Source information:
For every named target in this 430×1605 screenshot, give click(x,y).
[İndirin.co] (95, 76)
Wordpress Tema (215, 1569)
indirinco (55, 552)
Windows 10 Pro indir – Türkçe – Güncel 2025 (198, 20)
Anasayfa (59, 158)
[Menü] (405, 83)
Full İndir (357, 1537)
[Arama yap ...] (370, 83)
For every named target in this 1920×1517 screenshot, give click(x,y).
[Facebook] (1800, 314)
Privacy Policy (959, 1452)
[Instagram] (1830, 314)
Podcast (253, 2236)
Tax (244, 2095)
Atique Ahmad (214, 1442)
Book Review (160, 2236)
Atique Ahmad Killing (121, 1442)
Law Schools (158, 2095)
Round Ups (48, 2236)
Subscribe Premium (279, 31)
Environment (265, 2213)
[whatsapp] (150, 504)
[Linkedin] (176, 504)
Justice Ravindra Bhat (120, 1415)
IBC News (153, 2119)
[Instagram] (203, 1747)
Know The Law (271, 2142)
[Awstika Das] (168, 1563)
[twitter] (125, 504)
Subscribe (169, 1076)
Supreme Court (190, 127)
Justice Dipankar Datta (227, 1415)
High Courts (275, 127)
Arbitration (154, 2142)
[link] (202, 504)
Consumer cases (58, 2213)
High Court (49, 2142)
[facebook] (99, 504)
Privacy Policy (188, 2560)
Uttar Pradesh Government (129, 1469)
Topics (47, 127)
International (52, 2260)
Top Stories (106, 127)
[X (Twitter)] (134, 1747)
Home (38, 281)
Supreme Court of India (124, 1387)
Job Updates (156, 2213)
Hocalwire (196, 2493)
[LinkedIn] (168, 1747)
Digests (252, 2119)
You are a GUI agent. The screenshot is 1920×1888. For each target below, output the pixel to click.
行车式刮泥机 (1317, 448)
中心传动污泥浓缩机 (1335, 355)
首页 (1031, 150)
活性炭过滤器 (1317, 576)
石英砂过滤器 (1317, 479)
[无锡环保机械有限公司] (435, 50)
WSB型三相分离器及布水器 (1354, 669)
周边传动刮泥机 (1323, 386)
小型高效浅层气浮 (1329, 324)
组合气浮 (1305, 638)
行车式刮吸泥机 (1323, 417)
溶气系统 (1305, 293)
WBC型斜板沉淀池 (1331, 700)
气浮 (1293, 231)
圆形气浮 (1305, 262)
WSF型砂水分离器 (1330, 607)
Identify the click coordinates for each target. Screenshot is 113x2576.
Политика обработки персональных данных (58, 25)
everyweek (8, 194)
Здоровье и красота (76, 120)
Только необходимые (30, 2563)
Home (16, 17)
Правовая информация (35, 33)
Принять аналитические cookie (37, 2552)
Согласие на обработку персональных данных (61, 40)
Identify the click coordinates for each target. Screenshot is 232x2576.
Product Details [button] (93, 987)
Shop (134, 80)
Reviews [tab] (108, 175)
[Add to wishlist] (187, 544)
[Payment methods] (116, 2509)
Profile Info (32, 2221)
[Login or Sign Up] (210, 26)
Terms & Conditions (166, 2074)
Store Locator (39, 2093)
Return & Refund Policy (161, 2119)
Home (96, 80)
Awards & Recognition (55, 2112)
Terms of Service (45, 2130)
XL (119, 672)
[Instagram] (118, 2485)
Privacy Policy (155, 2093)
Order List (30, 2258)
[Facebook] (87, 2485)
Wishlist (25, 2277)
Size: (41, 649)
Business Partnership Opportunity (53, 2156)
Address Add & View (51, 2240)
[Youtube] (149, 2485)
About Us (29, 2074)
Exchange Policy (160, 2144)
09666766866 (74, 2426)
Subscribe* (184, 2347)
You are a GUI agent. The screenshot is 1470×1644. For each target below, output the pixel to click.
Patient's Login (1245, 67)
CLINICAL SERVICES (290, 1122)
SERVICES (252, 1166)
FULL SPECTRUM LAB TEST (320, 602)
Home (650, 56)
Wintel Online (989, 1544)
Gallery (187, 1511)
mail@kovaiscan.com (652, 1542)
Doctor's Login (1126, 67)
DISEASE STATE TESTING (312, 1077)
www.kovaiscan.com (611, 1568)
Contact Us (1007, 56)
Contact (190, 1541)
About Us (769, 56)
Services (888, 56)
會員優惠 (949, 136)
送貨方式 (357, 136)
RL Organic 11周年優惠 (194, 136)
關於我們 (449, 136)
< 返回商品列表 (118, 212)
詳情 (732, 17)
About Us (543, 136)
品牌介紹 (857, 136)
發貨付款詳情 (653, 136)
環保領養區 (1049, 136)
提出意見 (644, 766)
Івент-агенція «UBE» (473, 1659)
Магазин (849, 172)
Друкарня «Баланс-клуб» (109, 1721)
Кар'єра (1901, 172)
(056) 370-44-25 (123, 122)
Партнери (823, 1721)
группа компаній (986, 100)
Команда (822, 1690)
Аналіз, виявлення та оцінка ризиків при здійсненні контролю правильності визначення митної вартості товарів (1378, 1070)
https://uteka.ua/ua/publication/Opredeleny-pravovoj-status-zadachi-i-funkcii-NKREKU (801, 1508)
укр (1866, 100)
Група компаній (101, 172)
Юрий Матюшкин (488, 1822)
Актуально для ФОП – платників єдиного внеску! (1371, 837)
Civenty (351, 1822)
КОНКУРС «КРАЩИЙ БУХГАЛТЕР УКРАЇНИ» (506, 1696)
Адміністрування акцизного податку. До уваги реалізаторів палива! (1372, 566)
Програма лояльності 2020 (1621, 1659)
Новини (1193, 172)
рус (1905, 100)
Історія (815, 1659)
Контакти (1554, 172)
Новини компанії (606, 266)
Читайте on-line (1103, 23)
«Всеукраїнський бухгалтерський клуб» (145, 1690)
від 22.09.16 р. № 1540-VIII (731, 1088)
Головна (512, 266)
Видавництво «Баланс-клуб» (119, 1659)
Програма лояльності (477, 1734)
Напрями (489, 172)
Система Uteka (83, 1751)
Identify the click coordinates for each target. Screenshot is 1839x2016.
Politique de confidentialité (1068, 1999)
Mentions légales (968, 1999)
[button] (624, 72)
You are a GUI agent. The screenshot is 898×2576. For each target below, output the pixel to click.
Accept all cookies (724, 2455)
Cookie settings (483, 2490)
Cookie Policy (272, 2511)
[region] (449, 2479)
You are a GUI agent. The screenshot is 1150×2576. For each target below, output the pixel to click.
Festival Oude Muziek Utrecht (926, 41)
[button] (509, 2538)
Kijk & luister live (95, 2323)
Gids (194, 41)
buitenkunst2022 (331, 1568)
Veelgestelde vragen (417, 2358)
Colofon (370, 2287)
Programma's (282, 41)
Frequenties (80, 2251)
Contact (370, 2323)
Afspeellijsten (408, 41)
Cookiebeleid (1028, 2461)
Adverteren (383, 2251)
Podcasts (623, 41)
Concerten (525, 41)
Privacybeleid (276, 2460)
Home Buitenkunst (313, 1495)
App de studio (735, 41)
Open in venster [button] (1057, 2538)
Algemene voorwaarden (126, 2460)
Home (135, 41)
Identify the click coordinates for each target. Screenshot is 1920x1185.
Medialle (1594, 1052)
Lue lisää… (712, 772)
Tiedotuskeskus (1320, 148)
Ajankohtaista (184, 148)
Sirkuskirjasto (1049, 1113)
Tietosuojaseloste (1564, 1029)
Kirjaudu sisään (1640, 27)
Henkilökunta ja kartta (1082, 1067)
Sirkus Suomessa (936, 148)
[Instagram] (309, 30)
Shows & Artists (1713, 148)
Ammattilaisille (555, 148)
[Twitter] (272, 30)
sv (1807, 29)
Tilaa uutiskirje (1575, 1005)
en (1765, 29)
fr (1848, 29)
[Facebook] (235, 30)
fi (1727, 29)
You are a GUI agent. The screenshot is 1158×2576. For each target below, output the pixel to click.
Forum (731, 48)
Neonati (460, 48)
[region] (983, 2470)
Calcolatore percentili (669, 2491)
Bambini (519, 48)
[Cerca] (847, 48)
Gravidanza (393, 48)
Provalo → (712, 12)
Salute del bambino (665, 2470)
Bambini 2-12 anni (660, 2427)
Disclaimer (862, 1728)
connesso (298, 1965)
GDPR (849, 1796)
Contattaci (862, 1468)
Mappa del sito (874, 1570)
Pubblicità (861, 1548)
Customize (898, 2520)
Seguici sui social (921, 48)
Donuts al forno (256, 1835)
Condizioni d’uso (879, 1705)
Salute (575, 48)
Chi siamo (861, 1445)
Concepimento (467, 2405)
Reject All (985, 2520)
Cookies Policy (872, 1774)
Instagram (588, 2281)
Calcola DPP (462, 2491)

What you need to do:
Nothing beyond the lines from the start of the entries through the line with "WSF型砂水分离器 (1330, 607)" should appear. Repeat those lines exactly, both ends included.

Solution to the problem:
For every named target in this 430×1605 screenshot, give click(x,y).
[İndirin.co] (95, 76)
Wordpress Tema (215, 1569)
indirinco (55, 552)
Windows 10 Pro indir – Türkçe – Güncel 2025 (198, 20)
Anasayfa (59, 158)
[Menü] (405, 83)
Full İndir (357, 1537)
[Arama yap ...] (370, 83)
For every named target in this 1920×1517 screenshot, give click(x,y).
[Facebook] (1800, 314)
Privacy Policy (959, 1452)
[Instagram] (1830, 314)
Podcast (253, 2236)
Tax (244, 2095)
Atique Ahmad (214, 1442)
Book Review (160, 2236)
Atique Ahmad Killing (121, 1442)
Law Schools (158, 2095)
Round Ups (48, 2236)
Subscribe Premium (279, 31)
Environment (265, 2213)
[whatsapp] (150, 504)
[Linkedin] (176, 504)
Justice Ravindra Bhat (120, 1415)
IBC News (153, 2119)
[Instagram] (203, 1747)
Know The Law (271, 2142)
[Awstika Das] (168, 1563)
[twitter] (125, 504)
Subscribe (169, 1076)
Supreme Court (190, 127)
Justice Dipankar Datta (227, 1415)
High Courts (275, 127)
Arbitration (154, 2142)
[link] (202, 504)
Consumer cases (58, 2213)
High Court (49, 2142)
[facebook] (99, 504)
Privacy Policy (188, 2560)
Uttar Pradesh Government (129, 1469)
Topics (47, 127)
International (52, 2260)
Top Stories (106, 127)
[X (Twitter)] (134, 1747)
Home (38, 281)
Supreme Court of India (124, 1387)
Job Updates (156, 2213)
Hocalwire (196, 2493)
[LinkedIn] (168, 1747)
Digests (252, 2119)
You are a GUI agent. The screenshot is 1920×1888. For each target below, output the pixel to click.
行车式刮泥机 (1317, 448)
中心传动污泥浓缩机 (1335, 355)
首页 (1031, 150)
活性炭过滤器 (1317, 576)
石英砂过滤器 (1317, 479)
[无锡环保机械有限公司] (435, 50)
WSB型三相分离器及布水器 (1354, 669)
周边传动刮泥机 (1323, 386)
小型高效浅层气浮 (1329, 324)
组合气浮 (1305, 638)
行车式刮吸泥机 (1323, 417)
溶气系统 (1305, 293)
WBC型斜板沉淀池 (1331, 700)
气浮 (1293, 231)
圆形气浮 (1305, 262)
WSF型砂水分离器 (1330, 607)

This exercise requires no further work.